THE PROBLEM.
Scan the entries below and report only how many lines contain "with".

Dataset items

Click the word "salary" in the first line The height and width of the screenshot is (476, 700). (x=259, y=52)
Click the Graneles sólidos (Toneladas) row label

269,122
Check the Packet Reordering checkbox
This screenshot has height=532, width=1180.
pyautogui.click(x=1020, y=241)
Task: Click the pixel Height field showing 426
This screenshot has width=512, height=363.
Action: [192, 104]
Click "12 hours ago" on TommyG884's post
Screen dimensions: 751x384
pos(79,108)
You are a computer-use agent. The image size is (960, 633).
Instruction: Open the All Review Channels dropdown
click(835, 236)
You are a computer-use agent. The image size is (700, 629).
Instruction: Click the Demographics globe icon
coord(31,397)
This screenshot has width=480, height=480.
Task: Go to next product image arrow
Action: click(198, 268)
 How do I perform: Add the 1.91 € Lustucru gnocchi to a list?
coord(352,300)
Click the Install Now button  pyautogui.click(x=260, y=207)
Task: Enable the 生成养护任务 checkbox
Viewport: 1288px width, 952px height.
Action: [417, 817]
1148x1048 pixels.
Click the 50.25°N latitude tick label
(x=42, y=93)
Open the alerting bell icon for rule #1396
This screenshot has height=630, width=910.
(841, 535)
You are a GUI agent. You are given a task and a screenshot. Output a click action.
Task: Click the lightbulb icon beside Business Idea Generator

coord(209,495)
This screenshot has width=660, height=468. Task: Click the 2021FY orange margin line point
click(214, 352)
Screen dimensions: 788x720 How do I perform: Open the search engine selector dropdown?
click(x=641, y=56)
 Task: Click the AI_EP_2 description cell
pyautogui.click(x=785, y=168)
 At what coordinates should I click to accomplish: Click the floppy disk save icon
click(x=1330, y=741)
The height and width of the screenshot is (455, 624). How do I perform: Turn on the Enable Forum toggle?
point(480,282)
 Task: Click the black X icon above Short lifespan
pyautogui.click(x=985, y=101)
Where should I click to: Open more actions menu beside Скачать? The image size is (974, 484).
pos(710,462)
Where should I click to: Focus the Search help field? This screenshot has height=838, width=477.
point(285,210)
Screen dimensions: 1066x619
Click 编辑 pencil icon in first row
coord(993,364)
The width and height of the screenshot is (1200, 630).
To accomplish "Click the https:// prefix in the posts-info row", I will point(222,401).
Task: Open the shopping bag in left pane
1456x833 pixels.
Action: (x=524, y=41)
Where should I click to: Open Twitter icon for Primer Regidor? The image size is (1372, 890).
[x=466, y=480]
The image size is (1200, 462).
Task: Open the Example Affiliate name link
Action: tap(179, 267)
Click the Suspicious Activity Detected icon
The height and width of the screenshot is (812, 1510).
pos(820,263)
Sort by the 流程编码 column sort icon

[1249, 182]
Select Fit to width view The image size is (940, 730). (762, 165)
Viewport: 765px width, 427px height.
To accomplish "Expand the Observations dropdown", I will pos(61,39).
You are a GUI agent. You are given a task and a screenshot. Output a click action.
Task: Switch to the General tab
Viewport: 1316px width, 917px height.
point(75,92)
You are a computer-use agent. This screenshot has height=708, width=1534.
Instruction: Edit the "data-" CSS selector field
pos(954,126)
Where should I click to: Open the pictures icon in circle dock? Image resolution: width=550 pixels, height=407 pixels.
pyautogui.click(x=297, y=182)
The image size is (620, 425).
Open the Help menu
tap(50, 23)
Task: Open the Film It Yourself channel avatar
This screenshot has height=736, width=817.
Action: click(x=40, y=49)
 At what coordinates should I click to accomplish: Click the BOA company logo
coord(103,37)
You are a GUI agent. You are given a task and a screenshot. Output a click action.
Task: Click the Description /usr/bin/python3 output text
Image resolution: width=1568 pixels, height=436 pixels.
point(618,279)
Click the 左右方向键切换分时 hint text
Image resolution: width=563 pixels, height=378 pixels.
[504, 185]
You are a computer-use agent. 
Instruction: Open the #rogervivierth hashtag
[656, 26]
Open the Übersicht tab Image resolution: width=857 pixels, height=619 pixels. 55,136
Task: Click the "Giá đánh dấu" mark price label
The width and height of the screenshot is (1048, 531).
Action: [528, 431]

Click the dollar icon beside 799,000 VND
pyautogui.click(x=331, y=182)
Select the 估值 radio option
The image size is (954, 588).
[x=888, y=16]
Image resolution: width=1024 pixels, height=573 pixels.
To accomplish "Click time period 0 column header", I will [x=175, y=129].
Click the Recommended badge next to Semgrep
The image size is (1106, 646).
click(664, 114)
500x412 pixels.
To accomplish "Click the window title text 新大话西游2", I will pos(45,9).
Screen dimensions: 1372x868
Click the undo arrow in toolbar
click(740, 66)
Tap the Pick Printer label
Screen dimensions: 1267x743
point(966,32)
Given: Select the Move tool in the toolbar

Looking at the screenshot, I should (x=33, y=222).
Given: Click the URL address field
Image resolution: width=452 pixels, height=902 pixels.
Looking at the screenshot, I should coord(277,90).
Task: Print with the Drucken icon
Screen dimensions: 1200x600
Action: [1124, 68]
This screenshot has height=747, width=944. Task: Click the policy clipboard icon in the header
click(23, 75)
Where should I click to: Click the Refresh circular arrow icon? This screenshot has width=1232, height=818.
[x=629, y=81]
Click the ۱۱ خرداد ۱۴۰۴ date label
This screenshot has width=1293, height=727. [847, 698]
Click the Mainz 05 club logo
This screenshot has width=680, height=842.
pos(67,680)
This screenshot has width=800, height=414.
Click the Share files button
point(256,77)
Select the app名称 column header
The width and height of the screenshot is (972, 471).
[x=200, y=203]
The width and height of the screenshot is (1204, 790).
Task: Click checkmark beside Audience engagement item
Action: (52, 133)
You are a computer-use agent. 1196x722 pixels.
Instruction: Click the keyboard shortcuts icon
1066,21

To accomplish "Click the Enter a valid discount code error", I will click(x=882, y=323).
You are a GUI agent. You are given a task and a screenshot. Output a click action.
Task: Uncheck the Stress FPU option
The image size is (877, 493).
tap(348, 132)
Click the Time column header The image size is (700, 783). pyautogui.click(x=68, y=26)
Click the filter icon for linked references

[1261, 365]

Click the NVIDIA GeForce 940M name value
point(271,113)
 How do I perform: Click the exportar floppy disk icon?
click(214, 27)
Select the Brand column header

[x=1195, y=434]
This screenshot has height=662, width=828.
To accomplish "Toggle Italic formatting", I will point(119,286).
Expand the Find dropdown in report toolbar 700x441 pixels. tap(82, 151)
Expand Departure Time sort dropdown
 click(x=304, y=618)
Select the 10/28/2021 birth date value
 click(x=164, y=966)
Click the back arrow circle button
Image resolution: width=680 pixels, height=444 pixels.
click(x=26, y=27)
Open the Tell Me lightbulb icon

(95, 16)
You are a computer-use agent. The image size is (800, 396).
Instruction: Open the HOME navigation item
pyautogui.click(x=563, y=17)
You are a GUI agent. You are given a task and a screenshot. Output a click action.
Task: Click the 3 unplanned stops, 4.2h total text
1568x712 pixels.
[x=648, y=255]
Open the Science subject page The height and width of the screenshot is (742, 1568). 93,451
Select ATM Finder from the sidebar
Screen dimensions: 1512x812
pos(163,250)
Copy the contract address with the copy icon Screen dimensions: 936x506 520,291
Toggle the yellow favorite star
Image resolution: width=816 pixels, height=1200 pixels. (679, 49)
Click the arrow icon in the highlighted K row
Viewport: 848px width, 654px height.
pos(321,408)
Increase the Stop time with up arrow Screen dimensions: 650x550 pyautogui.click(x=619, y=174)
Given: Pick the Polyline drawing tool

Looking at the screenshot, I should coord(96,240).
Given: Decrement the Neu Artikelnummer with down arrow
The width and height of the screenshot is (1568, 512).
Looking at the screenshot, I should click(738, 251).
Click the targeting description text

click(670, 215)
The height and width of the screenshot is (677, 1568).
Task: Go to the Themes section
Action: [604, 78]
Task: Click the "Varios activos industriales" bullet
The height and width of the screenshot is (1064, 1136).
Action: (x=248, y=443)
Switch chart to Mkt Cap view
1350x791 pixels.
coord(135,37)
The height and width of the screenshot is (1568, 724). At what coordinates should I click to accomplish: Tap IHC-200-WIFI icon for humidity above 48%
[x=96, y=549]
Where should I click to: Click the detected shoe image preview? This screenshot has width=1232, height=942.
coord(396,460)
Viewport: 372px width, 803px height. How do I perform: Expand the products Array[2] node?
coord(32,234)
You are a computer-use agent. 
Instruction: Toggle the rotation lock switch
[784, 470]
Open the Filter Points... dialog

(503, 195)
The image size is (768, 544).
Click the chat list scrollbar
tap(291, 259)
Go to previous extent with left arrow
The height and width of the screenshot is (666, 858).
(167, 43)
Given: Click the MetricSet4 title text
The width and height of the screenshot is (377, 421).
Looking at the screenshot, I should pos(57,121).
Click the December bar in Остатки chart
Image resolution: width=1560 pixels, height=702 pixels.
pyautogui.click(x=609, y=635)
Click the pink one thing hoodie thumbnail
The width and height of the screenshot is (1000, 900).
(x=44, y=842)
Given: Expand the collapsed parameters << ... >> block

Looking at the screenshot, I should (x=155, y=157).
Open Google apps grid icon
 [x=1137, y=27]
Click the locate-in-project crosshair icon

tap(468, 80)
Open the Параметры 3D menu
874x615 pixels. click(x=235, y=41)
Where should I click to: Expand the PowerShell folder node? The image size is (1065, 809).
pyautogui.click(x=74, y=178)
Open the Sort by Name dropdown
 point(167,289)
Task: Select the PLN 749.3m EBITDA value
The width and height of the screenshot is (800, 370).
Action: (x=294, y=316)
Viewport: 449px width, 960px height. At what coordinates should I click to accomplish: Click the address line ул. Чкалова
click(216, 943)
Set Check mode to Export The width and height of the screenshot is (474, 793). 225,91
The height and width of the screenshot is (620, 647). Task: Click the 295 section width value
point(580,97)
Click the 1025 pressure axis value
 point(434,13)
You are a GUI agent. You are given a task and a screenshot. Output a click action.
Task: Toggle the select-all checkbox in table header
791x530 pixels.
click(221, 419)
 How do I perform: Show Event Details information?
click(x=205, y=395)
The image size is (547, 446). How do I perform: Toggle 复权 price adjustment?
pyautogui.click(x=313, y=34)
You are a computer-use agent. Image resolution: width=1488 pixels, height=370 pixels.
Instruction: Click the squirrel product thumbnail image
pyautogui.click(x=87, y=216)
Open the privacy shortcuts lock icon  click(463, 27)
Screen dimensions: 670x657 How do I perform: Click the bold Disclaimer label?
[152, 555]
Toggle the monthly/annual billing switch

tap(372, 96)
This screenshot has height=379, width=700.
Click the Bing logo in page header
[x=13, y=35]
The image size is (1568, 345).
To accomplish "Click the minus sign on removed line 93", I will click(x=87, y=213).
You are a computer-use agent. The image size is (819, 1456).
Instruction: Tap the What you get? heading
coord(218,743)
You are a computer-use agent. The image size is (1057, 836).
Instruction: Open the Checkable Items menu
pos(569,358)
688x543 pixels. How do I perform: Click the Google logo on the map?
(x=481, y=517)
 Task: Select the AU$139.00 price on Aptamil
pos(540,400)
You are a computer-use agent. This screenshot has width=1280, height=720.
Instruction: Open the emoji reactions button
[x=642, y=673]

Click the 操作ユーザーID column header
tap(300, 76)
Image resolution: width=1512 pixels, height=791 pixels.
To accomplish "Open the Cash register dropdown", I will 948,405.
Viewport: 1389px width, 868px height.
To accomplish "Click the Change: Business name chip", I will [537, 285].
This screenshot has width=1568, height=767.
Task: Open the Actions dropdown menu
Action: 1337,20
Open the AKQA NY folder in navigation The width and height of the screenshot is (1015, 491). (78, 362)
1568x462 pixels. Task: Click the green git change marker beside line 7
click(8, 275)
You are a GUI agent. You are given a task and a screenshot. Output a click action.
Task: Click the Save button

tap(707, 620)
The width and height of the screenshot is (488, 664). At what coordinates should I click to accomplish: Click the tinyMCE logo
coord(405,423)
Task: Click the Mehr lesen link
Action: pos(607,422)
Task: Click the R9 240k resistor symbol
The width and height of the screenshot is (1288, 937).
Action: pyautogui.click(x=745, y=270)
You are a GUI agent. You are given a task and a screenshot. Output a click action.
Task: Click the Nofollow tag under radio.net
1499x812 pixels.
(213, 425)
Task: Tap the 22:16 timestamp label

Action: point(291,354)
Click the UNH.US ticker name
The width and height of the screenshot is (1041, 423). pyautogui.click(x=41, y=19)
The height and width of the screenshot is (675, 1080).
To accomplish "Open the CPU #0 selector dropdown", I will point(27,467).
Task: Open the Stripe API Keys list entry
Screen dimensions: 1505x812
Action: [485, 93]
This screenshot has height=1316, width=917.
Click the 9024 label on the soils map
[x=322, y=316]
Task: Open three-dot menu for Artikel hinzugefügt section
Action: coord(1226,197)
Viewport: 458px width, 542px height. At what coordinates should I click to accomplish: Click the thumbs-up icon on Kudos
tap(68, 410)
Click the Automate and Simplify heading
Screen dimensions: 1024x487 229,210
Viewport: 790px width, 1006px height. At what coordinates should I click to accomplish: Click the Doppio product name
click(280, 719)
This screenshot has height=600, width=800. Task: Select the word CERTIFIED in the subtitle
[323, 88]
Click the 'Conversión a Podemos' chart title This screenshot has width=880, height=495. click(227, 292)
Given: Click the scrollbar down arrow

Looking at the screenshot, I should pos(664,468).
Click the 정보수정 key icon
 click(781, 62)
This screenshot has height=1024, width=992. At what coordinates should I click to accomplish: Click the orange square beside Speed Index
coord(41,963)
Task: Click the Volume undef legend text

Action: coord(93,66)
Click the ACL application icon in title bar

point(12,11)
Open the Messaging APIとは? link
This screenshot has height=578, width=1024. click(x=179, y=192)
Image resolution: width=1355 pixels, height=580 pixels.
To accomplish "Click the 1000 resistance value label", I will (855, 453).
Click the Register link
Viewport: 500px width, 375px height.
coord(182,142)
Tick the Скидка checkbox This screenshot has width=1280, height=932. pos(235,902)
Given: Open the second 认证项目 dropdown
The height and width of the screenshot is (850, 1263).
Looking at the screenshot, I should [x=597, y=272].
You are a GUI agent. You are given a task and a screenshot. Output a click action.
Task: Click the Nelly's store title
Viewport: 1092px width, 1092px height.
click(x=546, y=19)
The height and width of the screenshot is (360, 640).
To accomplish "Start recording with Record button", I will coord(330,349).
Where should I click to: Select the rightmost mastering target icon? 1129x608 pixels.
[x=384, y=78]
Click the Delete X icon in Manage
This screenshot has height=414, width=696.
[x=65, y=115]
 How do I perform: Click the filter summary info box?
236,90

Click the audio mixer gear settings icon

RESULT OF THIS EXERCISE.
6